Though this initial instinctual approach remained a guiding principle, going deeper into the work of the translations demanded a huge amount of contextualizing research and a constant questioning of the dynamic between authorial intent and readerly interpretation that's familiar to all acts of translation. The myriad complexities of translational decisions begin with the title: Museum Penghancur Dokumen. “Museum” and “dokumen” will of course be recognizable to English readers as cognates of the English “museum” and “document,” absorbed into the polyglottal fibers of the Indonesian language. “Penghancur” is a noun corresponding roughly to the English “destroyer, crusher, smasher.” However, following a logic of acute subversion that runs throughout the book, “museum penghancur dokumen” plays on “mesin penghancur dokumen”—roughly “document shredding machine” in English—or what is commonly called a “paper shredder” or “document shredder.” So, if there were a way to embed a “museum” into the semantic space of the “machine” that could animate the act of “paper” or “document” shredding in the English language, that might be a more apt way of envisaging it.
These “machines,” in both punning and more straightforward roles, pop up throughout the book. “Mesin foto copy,” “mesin cuci,” “mesin hitung,” “mesin pencetak,” “mesin ATM,” and “mesin penghancur dokumen” itself. Throughout, I've kept the literal “machine” in the English translation, even where unconventional, e.g. “printing machine” rather than “printer.” Though this may be a rather facile illustration of the translational attitude of the book, I hope it suffices as an example of an intention to carefully follow Afrizal's poems in their attempt to lay bare the emptiness of rote linguistic commonplaces and fill their senselessness with possibilities for shadow meanings, unexpected imaginings.

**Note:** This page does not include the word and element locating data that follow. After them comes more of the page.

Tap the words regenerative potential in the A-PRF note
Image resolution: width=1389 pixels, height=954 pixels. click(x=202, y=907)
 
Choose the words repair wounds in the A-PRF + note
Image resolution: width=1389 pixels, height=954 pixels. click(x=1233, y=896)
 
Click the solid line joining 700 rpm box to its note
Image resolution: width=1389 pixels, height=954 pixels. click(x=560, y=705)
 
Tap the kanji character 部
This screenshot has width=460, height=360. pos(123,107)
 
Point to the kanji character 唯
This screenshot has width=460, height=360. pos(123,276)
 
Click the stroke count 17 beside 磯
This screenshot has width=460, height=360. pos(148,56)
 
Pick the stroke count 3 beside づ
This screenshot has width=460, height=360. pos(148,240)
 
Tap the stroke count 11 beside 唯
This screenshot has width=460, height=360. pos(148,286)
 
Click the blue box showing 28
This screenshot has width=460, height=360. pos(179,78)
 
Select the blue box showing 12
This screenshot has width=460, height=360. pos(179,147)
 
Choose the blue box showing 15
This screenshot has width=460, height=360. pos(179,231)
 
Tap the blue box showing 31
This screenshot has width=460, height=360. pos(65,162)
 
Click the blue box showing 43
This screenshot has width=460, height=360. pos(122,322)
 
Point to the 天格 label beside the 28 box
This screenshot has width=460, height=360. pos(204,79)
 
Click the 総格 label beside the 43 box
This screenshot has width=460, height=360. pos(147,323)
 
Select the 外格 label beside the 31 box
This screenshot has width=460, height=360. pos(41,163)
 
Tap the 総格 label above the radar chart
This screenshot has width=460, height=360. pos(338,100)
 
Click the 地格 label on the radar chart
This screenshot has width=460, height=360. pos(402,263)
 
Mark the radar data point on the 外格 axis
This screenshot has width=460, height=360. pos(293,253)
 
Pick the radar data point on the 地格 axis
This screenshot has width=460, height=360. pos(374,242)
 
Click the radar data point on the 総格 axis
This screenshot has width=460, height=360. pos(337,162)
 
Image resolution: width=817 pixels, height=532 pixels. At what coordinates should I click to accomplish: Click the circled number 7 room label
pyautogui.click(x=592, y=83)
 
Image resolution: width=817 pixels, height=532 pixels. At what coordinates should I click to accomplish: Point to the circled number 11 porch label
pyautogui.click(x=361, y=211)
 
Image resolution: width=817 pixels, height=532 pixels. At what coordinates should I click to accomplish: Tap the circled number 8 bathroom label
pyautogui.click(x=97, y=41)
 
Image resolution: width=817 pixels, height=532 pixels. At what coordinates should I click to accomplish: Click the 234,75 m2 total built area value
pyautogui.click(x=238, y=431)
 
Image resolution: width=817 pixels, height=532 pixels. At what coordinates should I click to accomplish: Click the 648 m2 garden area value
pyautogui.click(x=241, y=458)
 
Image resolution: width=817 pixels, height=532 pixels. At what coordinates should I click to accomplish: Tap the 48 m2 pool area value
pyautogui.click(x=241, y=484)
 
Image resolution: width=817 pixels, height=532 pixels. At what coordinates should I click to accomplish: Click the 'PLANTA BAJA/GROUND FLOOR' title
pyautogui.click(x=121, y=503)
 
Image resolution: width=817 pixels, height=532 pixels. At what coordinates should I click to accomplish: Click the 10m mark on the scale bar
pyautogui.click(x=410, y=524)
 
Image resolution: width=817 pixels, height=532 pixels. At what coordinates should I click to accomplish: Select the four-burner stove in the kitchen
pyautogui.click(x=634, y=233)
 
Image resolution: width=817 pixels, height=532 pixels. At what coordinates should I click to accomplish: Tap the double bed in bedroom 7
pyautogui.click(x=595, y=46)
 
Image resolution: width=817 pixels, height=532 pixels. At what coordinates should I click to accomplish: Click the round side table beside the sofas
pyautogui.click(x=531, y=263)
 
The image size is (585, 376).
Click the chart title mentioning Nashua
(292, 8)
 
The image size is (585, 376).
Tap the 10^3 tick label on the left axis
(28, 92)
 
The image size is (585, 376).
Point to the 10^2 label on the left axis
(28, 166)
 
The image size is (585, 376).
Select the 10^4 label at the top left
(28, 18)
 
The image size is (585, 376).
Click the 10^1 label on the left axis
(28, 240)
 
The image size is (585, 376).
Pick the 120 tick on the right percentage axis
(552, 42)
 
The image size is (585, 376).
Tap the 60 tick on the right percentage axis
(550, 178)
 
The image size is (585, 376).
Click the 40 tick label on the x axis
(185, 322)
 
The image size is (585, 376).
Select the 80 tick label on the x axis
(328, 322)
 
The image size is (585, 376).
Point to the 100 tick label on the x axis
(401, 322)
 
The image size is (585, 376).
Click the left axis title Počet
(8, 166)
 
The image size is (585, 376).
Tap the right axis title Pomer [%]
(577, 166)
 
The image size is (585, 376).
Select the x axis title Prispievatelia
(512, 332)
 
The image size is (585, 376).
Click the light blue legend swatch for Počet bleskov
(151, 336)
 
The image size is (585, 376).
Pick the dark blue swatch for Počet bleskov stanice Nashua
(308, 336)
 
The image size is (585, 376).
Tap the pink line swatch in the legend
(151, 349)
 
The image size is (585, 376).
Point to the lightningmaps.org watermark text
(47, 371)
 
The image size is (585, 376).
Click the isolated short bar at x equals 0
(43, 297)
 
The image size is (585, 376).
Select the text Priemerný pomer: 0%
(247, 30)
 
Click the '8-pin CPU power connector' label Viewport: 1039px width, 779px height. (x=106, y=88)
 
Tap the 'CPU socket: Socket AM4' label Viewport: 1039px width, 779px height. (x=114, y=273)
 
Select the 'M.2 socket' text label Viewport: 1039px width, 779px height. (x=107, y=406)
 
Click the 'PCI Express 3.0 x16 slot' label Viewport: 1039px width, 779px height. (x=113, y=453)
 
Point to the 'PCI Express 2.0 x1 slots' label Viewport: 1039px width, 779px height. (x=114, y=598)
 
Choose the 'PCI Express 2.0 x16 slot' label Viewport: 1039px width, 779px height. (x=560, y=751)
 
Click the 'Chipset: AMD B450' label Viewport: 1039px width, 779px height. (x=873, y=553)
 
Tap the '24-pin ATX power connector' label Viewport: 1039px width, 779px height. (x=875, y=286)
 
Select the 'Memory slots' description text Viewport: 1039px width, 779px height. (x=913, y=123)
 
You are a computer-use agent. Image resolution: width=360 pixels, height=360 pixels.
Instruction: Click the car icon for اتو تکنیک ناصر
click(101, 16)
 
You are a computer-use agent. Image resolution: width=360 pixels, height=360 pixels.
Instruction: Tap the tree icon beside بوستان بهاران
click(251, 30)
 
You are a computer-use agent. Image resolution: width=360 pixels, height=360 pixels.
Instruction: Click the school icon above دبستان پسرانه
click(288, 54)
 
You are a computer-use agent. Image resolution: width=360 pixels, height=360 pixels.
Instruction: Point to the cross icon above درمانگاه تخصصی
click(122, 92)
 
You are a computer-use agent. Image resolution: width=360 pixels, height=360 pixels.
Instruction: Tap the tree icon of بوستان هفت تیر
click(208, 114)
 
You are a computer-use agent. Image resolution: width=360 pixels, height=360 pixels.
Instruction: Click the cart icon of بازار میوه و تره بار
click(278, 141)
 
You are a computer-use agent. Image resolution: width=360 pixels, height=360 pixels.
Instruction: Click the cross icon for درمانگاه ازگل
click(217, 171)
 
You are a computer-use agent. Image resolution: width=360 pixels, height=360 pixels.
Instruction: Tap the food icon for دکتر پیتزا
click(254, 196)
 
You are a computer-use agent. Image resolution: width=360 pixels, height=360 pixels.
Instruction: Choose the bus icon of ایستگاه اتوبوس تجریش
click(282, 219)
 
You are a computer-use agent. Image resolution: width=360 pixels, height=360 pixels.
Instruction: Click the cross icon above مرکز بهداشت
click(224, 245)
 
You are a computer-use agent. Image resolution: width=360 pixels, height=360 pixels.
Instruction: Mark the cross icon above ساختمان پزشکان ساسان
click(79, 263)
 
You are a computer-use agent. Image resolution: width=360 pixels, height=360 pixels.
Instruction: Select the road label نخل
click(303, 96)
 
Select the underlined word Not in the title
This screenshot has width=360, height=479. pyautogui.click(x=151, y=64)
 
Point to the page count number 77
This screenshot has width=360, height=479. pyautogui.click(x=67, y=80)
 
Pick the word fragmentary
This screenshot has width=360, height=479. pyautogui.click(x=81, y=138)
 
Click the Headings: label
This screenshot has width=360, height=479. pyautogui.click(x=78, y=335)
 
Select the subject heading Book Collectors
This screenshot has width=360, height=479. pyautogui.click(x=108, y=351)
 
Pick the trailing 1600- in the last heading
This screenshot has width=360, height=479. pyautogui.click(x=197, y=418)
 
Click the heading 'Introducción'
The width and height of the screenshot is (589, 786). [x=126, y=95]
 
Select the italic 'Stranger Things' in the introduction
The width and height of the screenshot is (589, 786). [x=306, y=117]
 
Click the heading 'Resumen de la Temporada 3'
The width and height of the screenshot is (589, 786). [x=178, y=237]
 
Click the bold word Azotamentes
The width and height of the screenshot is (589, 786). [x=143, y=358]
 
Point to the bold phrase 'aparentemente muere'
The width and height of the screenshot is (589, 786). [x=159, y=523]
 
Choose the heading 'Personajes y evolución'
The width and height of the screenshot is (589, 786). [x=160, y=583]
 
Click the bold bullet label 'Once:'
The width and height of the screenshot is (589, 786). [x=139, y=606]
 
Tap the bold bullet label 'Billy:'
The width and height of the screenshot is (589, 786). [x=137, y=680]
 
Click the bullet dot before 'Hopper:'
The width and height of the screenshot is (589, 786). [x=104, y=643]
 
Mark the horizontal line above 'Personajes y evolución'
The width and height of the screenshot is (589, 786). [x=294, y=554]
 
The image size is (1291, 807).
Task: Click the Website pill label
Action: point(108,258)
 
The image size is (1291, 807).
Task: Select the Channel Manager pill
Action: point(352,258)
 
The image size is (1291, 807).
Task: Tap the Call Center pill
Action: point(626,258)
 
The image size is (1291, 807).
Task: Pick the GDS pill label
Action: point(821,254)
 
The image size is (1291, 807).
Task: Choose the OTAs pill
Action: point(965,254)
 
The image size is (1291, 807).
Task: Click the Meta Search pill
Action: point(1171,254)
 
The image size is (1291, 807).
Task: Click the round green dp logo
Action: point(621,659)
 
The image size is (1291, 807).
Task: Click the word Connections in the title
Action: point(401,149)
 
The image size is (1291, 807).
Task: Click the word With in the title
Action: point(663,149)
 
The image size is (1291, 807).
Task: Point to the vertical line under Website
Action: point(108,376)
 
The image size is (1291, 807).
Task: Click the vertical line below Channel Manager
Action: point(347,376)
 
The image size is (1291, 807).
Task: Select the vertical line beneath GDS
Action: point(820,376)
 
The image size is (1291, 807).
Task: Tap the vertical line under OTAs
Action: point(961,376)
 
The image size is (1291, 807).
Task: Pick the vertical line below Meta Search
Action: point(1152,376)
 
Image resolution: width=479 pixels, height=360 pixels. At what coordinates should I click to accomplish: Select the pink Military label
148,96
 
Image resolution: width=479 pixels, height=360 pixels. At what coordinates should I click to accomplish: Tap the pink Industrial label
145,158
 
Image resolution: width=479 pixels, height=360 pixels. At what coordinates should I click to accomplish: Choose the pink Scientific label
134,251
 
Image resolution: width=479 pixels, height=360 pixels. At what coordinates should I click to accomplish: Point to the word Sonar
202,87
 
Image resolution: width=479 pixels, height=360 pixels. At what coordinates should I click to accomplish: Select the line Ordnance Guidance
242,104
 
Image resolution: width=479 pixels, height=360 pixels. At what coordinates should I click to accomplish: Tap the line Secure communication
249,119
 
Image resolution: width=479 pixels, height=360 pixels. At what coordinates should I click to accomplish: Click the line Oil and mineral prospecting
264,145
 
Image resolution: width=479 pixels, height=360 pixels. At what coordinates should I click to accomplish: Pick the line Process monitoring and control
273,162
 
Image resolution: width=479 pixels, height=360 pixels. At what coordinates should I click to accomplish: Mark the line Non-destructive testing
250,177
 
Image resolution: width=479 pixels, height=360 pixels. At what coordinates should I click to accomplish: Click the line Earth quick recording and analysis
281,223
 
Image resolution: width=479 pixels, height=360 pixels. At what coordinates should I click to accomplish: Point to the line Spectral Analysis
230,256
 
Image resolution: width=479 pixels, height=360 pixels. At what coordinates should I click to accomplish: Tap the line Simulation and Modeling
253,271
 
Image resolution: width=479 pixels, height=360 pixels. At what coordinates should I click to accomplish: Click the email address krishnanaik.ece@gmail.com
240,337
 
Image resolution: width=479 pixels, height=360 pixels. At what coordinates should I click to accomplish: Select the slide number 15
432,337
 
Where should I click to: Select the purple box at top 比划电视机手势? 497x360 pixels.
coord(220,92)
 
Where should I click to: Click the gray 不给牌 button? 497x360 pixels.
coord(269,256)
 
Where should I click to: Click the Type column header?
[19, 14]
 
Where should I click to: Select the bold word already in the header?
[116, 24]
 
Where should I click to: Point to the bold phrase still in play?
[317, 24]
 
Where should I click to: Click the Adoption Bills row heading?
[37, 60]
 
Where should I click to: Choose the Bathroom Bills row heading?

In fact, the words “bayang,” and “bayangan,” which can be said to roughly mean both “shadow” and “imagination” (or, in the verb form “membayangkan,” “to shadow” and “to imagine”) appear with great frequency in Museum Penghancur Dokumen. Throughout the English version, I've translated the noun form as “shadow(s)” and the verb form as “to imagine.” Though this decision is based in the context of the words' usage in the poems, in language situations where it's (almost universally) quite clear which meaning is being employed, I wonder if it's too consistent, too clean. Something about the indivisibility of ideas in this word, of shadow as imagination and imagining as shadowing, feels essential to the overall aesthetic and politic of the book.
And so, in the space of this note, I'd like to shadow an imagined version of this translation. Or, more accurately, a multitude of such possible versions. I think of Document Shredding Museum as a shadow of a shadow that will “slip away from its light.” As Afrizal writes in the afterward, “The poems in this collection are like a piece of knitting that leaves its unknit leftover strands among the triangle's shadows: language-shadow, body-shadow, and space-shadow…leaving the dimensions unbound, reality discontinuous, in order for memories unarchived to discover their own distinct skies.” These poems invite us to discover for ourselves as well. They invite us to a “dinner party between cause and effect.” Invite us to “swim in a language that always says good morning to the bathroom.”